See Investment Company Act Release No. 29571 (January 24, 2011) 
(File No. 812-13601) (``Exemptive Order''). The Exchange represents 
that the Fund will be offered in reliance upon the Exemptive Order.
    \8\ The Exchange further represents that an investment adviser 
to an open-end fund is required to be registered under the 
Investment Advisers Act of 1940 (``Advisers Act''). As a result, the 
Adviser and its related personnel are subject to the provisions of 
Rule 204A-1 under the Advisers Act relating to codes of ethics. This 
Rule requires investment advisers to adopt a code of ethics that 
reflects the fiduciary nature of the relationship to clients as well 
as compliance with other applicable securities laws. Accordingly, 
procedures designed to prevent the communication and misuse of non-
public information by an investment adviser must be consistent with 
Rule 204A-1 under the Advisers Act.

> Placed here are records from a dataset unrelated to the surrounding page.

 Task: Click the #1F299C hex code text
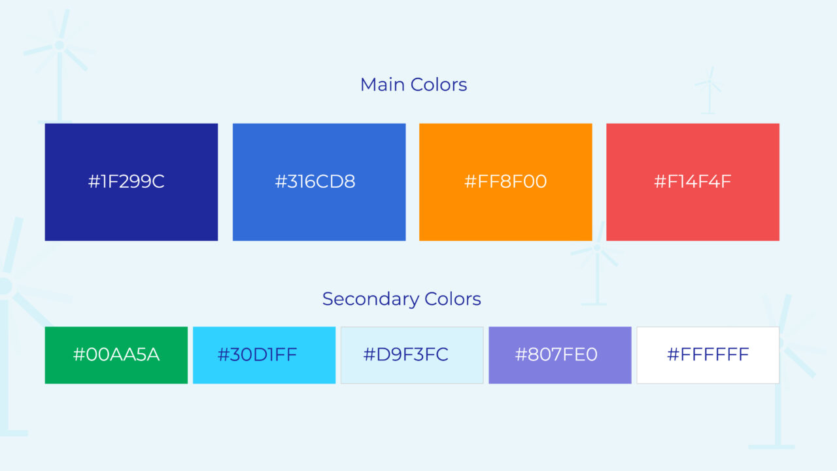(126, 182)
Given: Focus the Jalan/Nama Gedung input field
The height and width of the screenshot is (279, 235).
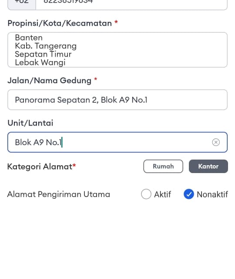Looking at the screenshot, I should pos(118,100).
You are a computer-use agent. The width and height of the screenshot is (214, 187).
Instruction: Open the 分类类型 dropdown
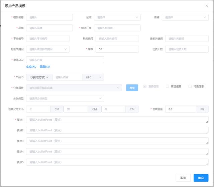pyautogui.click(x=65, y=99)
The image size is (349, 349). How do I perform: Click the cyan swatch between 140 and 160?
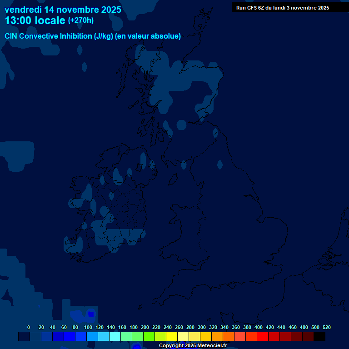(115, 337)
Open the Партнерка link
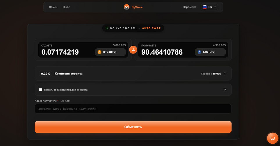 click(189, 7)
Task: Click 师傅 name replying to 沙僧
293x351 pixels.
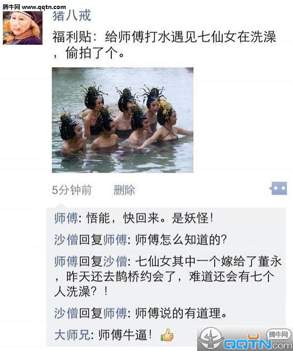Action: tap(66, 262)
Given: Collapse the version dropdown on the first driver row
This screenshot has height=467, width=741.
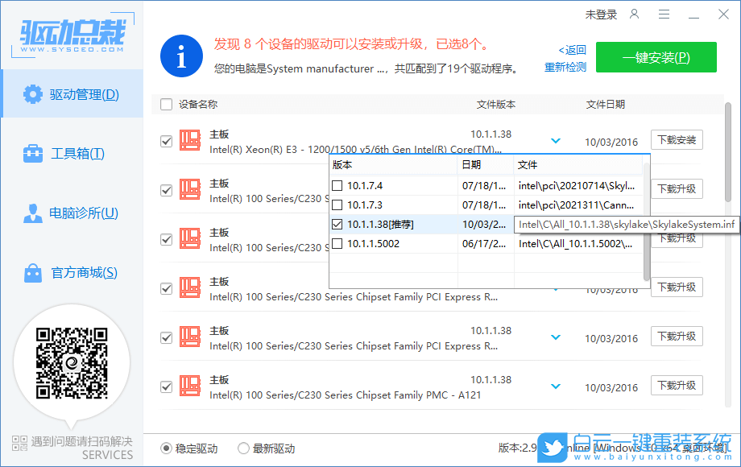Looking at the screenshot, I should (x=555, y=139).
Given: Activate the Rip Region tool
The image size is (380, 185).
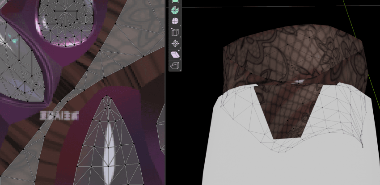Looking at the screenshot, I should click(x=175, y=66).
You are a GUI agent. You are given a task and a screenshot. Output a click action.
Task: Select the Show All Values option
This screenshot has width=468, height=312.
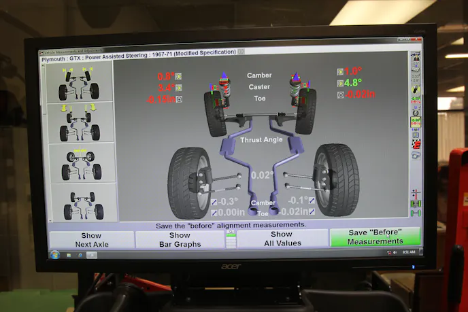281,239
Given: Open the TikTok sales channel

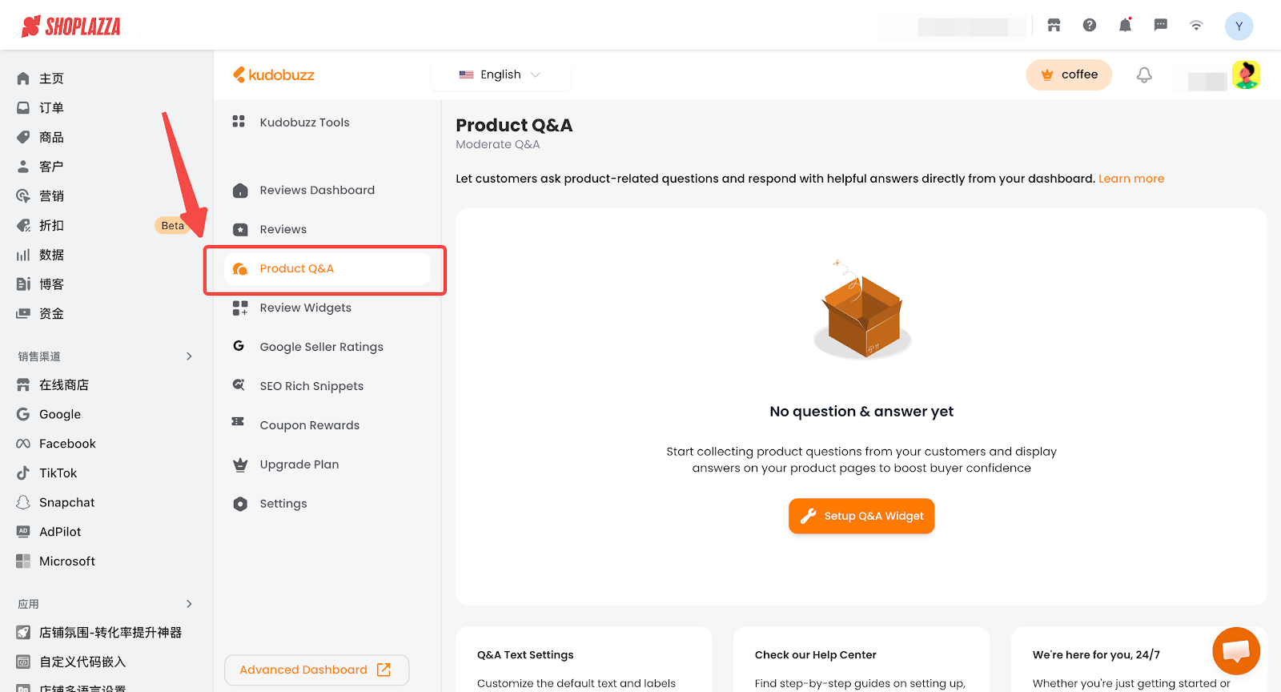Looking at the screenshot, I should [x=58, y=473].
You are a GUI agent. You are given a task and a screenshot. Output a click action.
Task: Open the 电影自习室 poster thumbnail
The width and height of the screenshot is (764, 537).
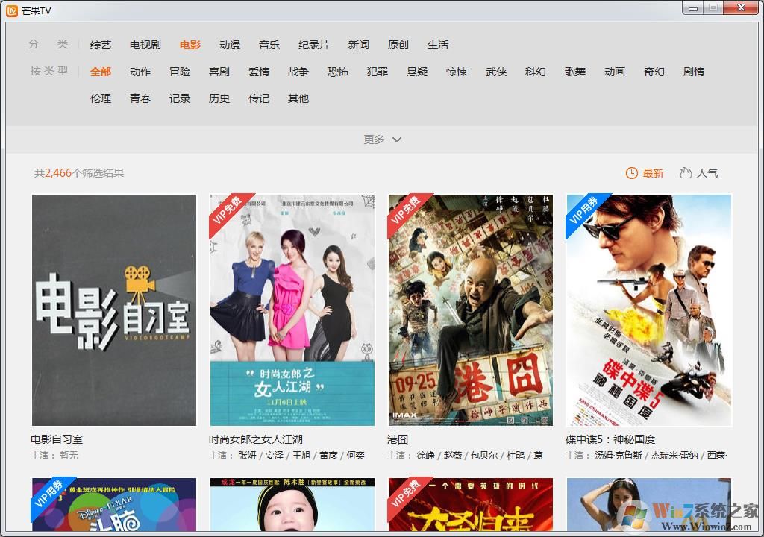point(113,310)
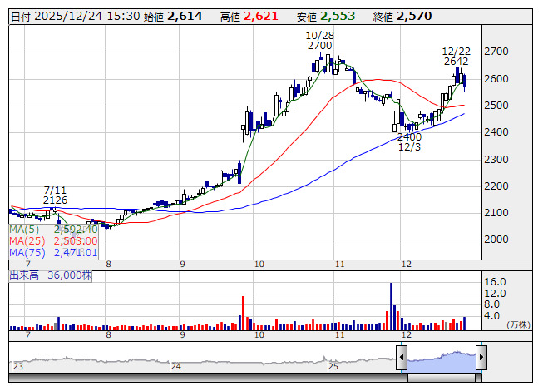Click the 12/22 peak annotation of 2642

[456, 56]
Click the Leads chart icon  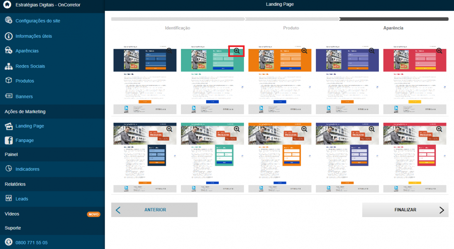(9, 198)
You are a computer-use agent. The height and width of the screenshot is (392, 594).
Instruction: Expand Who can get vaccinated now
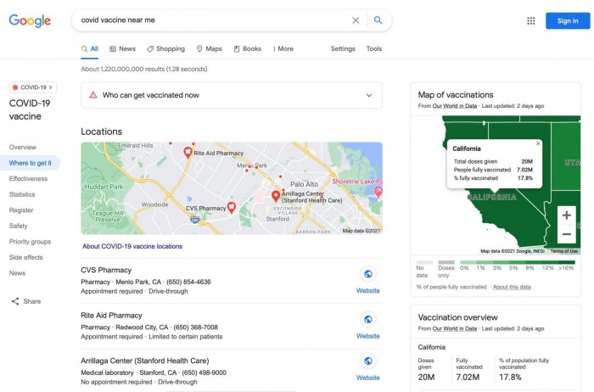368,96
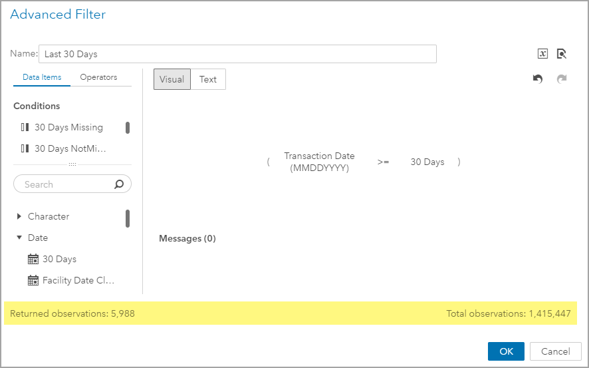Open the Operators tab

(98, 77)
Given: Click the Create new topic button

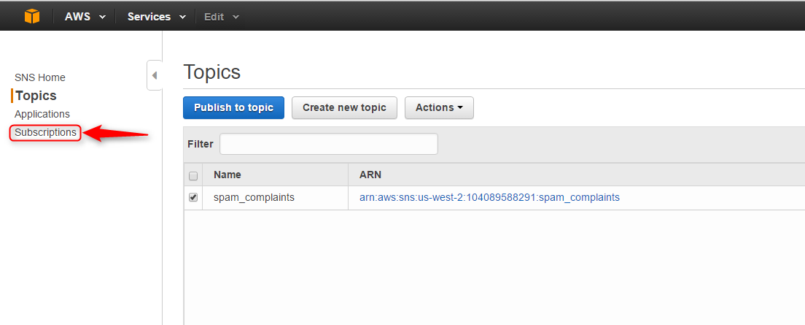Looking at the screenshot, I should tap(344, 107).
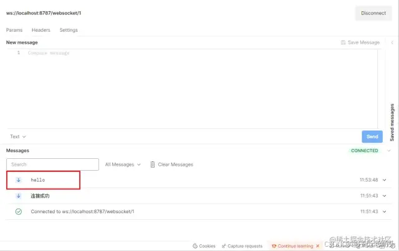This screenshot has height=251, width=399.
Task: Dismiss the Continue learning banner
Action: tap(317, 246)
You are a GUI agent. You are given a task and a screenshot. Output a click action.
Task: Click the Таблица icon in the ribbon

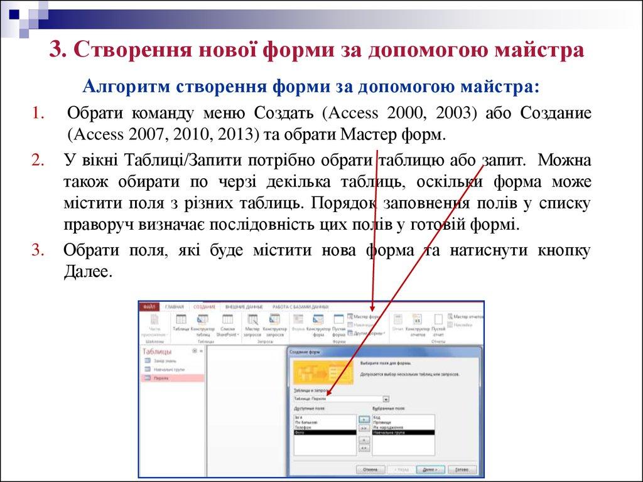pyautogui.click(x=180, y=323)
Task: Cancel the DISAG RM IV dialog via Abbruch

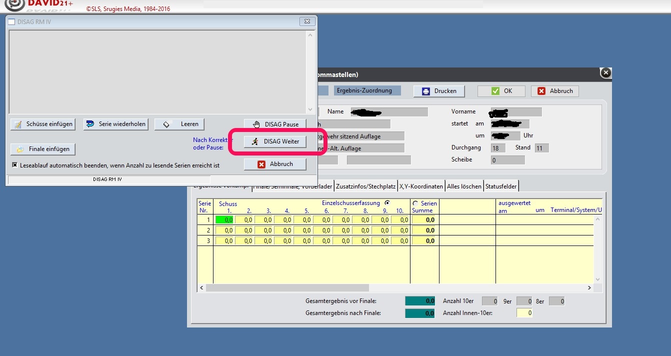Action: click(x=275, y=164)
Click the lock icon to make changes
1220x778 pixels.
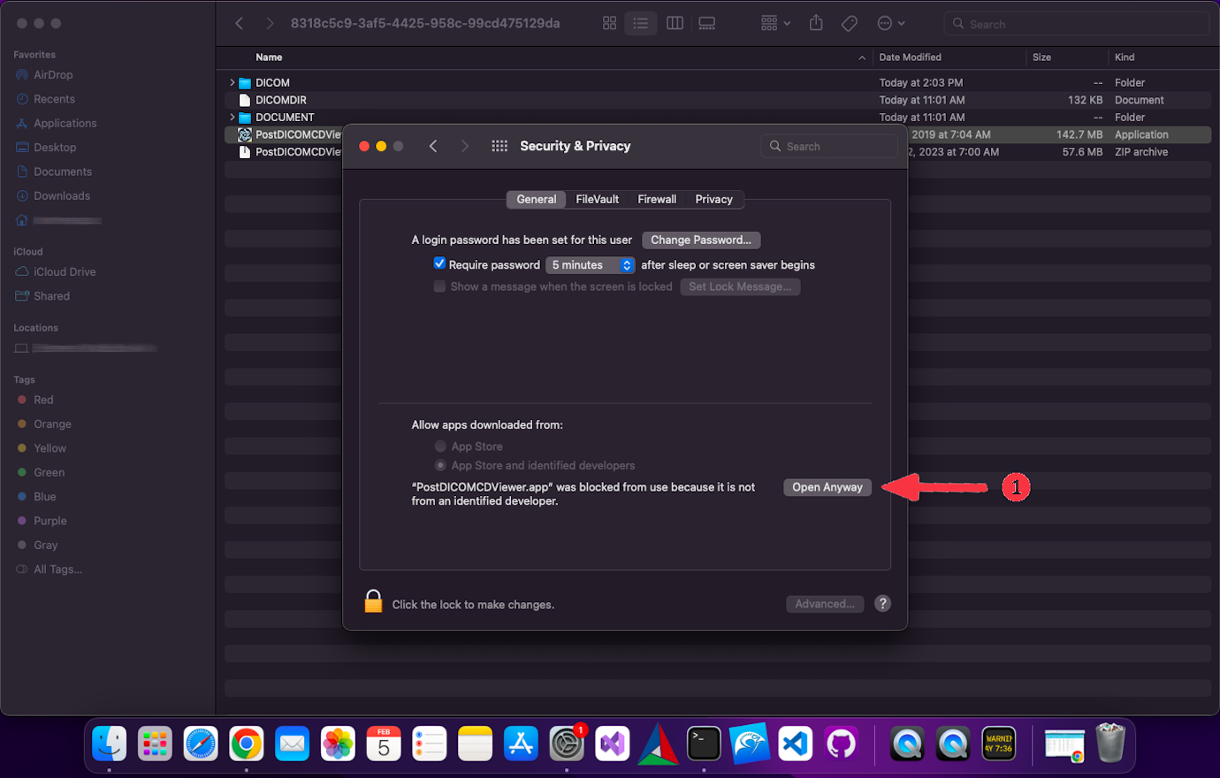tap(373, 600)
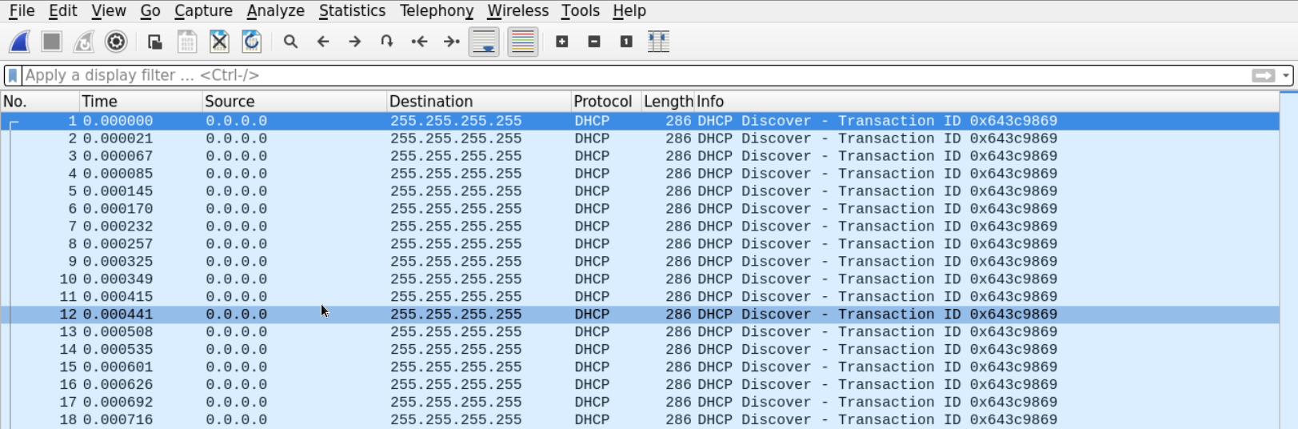Zoom in on packet list text
Screen dimensions: 1298x429
[x=562, y=42]

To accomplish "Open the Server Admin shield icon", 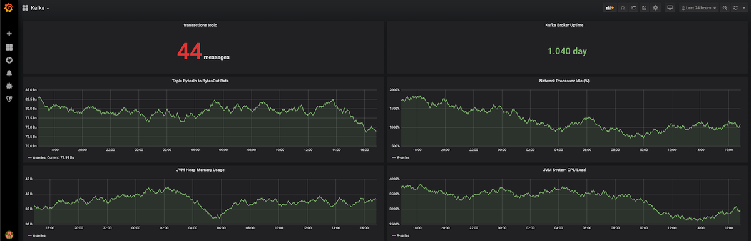I will (9, 99).
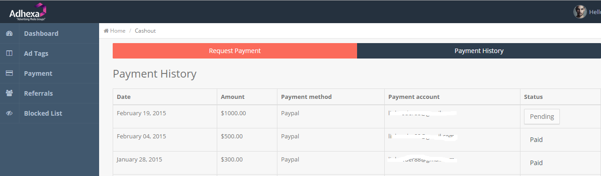Click the Home icon in breadcrumb
Screen dimensions: 601x176
coord(106,31)
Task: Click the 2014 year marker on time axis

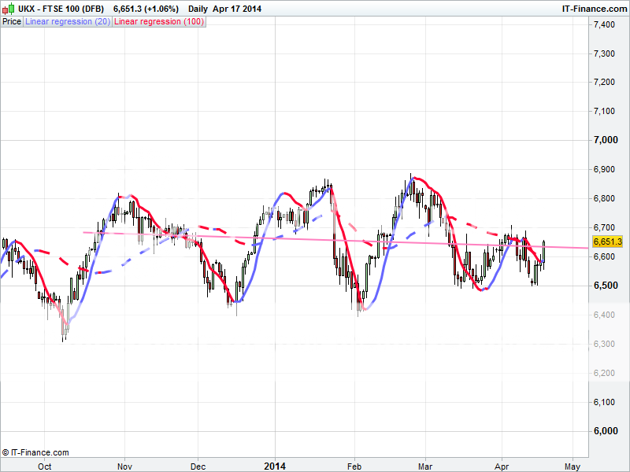Action: coord(276,466)
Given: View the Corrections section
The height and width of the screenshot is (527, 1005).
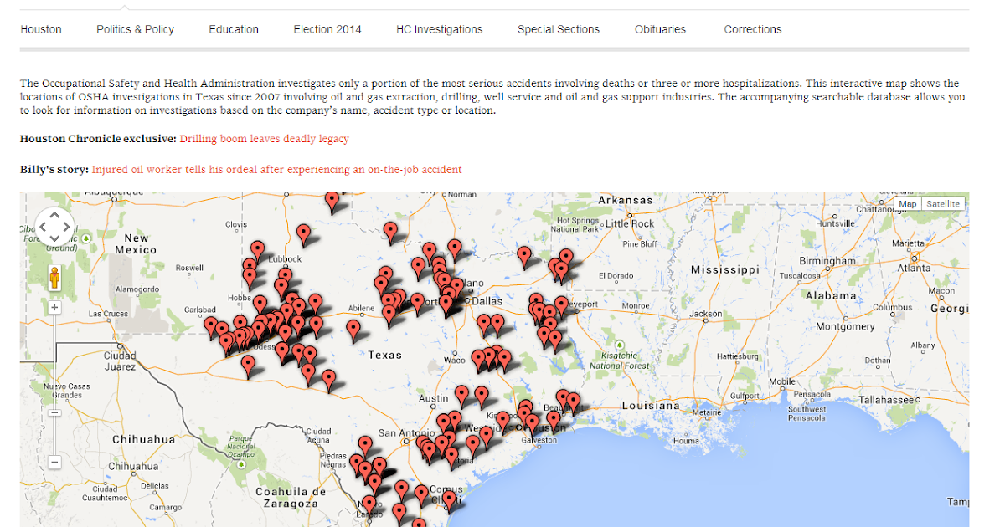Looking at the screenshot, I should tap(752, 28).
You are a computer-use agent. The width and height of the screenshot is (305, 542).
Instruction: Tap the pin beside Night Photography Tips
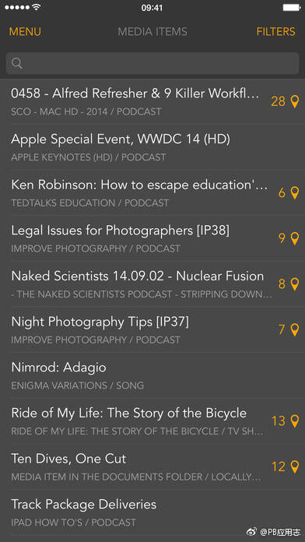294,329
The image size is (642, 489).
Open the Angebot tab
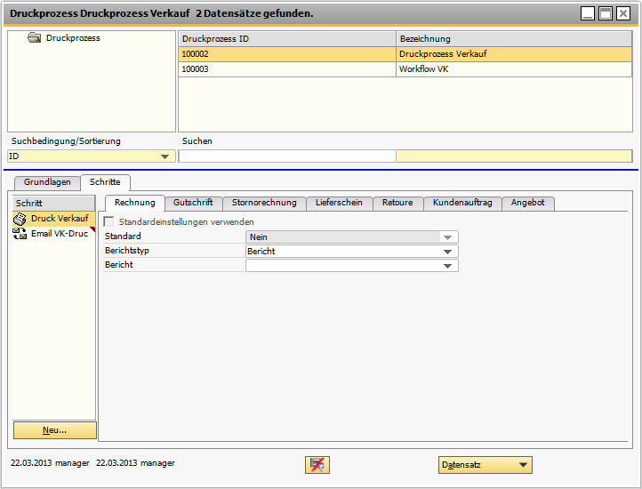click(x=528, y=203)
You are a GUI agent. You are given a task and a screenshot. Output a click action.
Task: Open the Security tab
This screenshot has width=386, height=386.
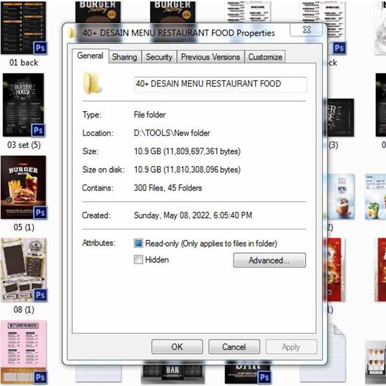(x=159, y=57)
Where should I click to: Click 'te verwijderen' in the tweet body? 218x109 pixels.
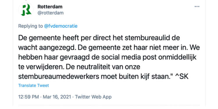coord(41,67)
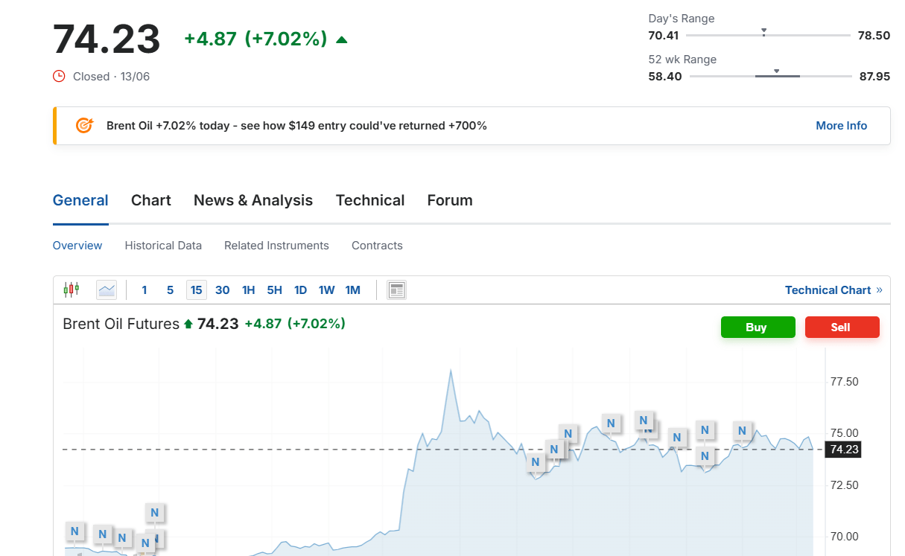Click the Day's Range slider marker
This screenshot has height=556, width=905.
[763, 32]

The Exchange represents that the 
Adviser and its related personnel are subject to Advisers Act Rule 
204A-1. In addition, Rule 206(4)-7 under the Advisers Act makes it 
unlawful for an investment adviser to provide investment advice to 
clients unless such investment adviser has (i) adopted and 
implemented written policies and procedures reasonably designed to 
prevent violation, by the investment adviser and its supervised 
persons, of the Advisers Act and the Commission rules adopted 
thereunder; (ii) implemented, at a minimum, an annual review 
regarding the adequacy of the policies and procedures established 
pursuant to subparagraph (i) above and the effectiveness of their 
implementation; and (iii) designated an individual (who is a 
supervised person) responsible for administering the policies and 
procedures adopted under subparagraph (i) above.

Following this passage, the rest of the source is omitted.